Podrían hacerse muchos
recorridos por esta exposición, y creo que casi todos desembocarían en la que
parece la pieza principal de la muestra, una enorme fotografía de Carmela
García en la que un grupo de personas, mayoritariamente mujeres, reunido en
torno a una mesa de trabajo, en una habitación con cristaleras que parecen dar
a un paisaje primaveral, contempla con atención –aunque alguna que otra se
distrae, y quizá no haga mal– un libro de grandes dimensiones que bien podría
ser un catálogo de arte o el libro de cuentas de una empresa de diseño interior.
La pieza es extraordinaria: nos plantea toda una serie de cuestiones sobre la
conjunción de la mirada, el empoderamiento de la mujer en el mundo laboral y la
complejidad de las relaciones entre lo interior y lo exterior, todo al borde de
quebrarse, todo bien sujeto en un instante de magia repentina. Es como si toda
la exposición, las miradas de todos los espectadores, debieran confluir también
en ese libro misterioso que, abierto sobre una mesa, parece contener el punctum de todo el recorrido.

→ Datos aportados:
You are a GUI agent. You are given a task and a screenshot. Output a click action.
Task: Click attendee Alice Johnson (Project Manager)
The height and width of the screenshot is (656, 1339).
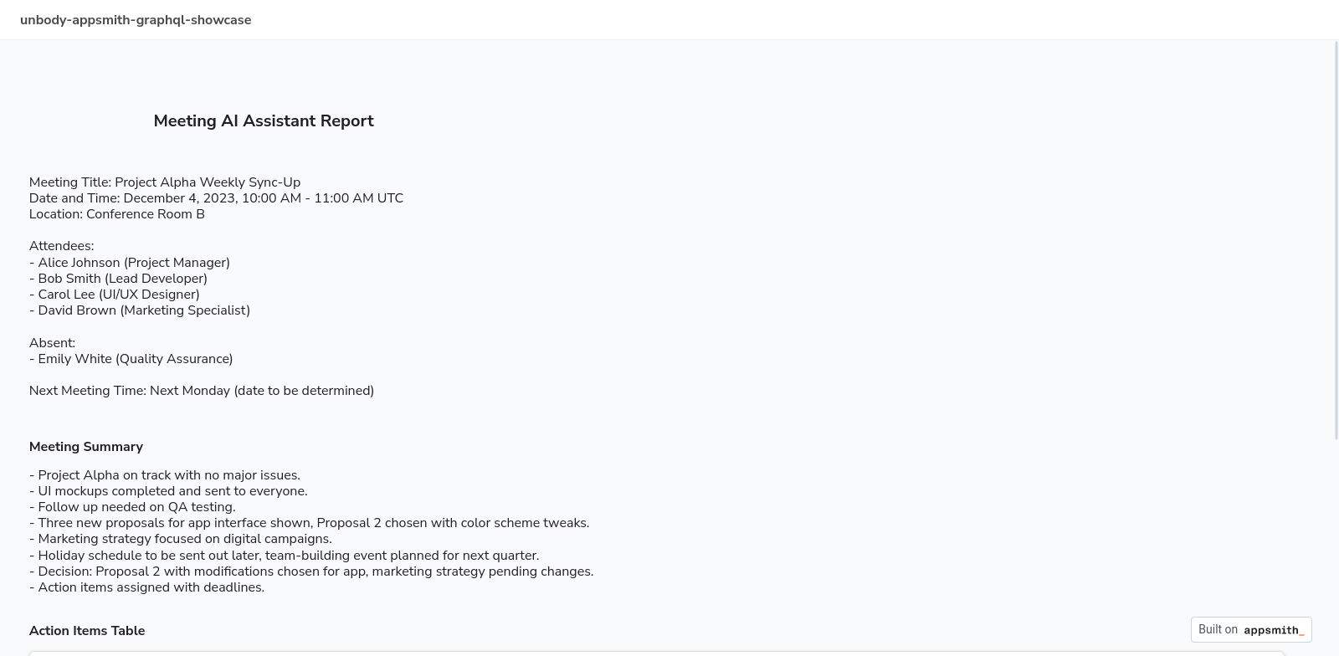tap(130, 263)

→ Tareas:
1. Indique si cada una de las siguientes afirmaciones coincide con el fragmento sobre la exposición, respondiendo «sí» o «no» y citando literalmente las palabras del texto que lo deciden: (a) La fotografía de Carmela García muestra a un grupo compuesto solo por hombres. (b) El libro que observan las personas está abierto sobre una mesa. (c) La habitación que aparece en la fotografía carece de ventanas.
2. Resuma en dos oraciones el fragmento sobre la exposición.
Los datos proceden de una fuente distinta a la del fragmento.

→ Respuestas por tarea:
1.
(a) No: «un grupo de personas, mayoritariamente mujeres».
(b) Sí: «abierto sobre una mesa».
(c) No: «en una habitación con cristaleras que parecen dar a un paisaje primaveral».

2. Casi todos los recorridos posibles por la exposición desembocarían en su pieza principal, una enorme fotografía de Carmela García en la que un grupo de personas, mayoritariamente mujeres, reunido en torno a una mesa de trabajo, contempla con atención un libro de grandes dimensiones. La pieza plantea cuestiones sobre la conjunción de la mirada, el empoderamiento de la mujer en el mundo laboral y la complejidad de las relaciones entre lo interior y lo exterior, y ese libro misterioso parece contener el punctum de todo el recorrido.